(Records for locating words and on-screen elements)

★ ★ ★ ★ ★ ★ ★

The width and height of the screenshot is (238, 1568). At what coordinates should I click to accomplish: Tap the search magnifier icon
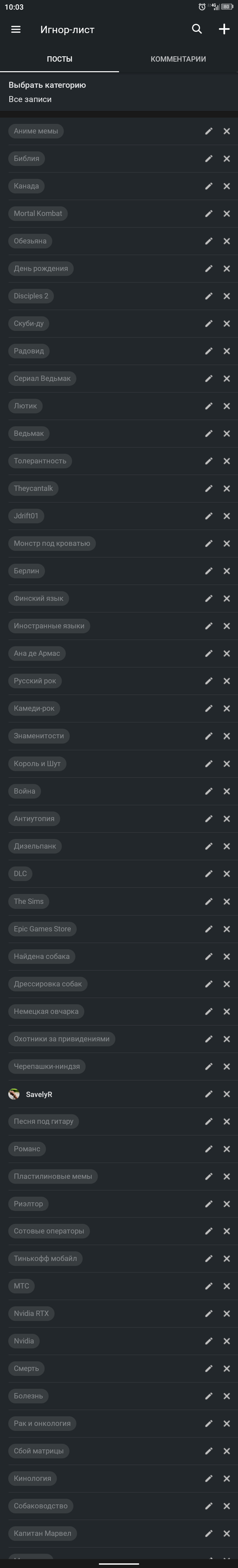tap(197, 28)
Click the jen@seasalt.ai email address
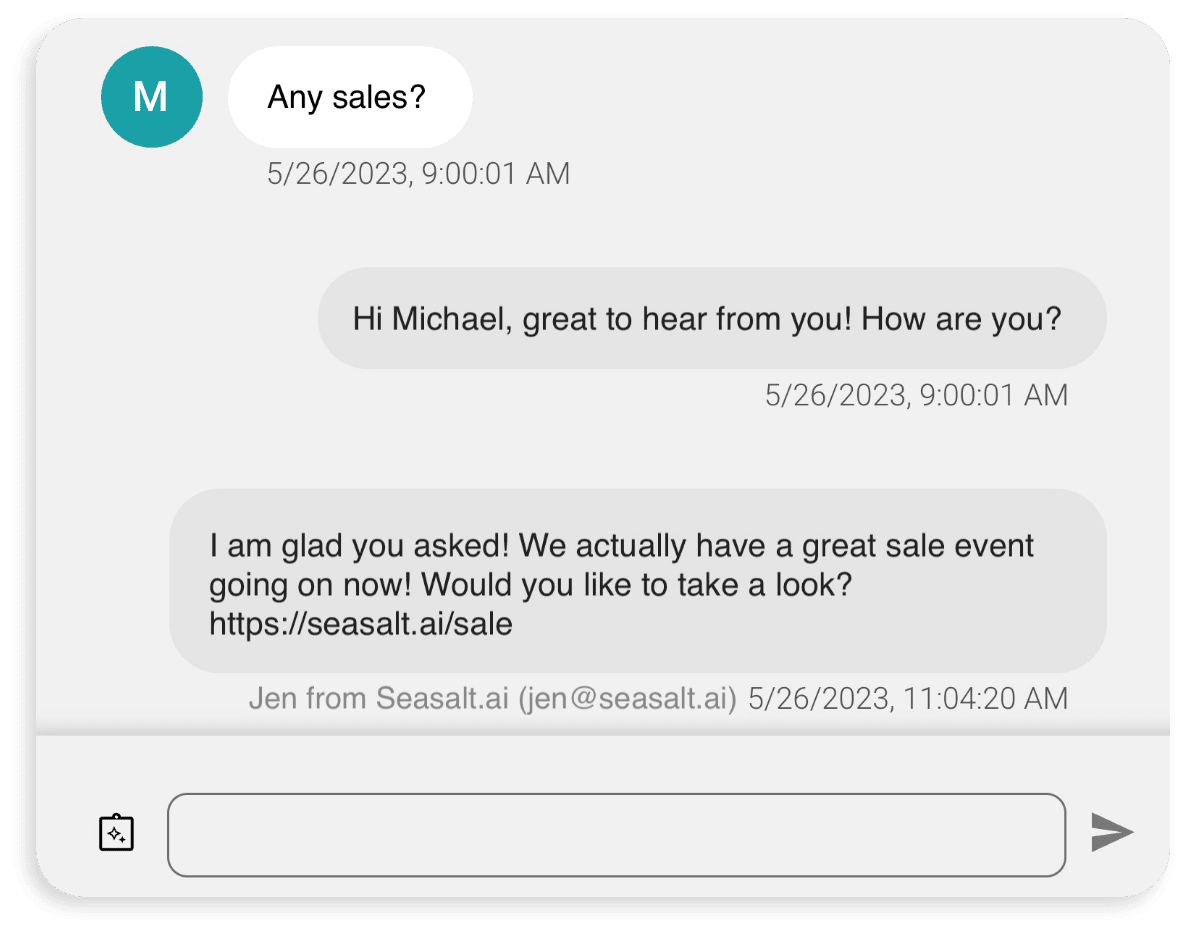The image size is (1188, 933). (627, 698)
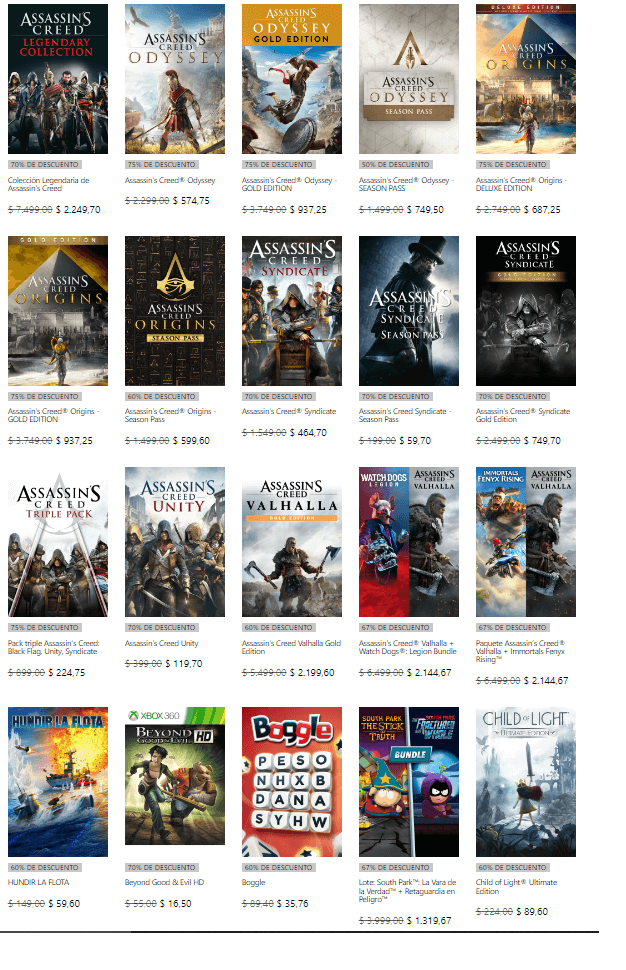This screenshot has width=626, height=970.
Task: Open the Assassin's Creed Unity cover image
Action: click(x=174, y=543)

★ ★ ★ ★ ★ ★ ★

- _Instructions for the task_: Extract every line of the material above verbatim, leaving out the pictures.

- _Task response_:
The width and height of the screenshot is (238, 1568). At what coordinates should I click to accomplish: Tap the search magnifier icon
tap(197, 28)
Click the jen@seasalt.ai email address
The image size is (1188, 933). (627, 698)
This screenshot has width=626, height=970.
Task: Open the Assassin's Creed Unity cover image
Action: click(x=174, y=543)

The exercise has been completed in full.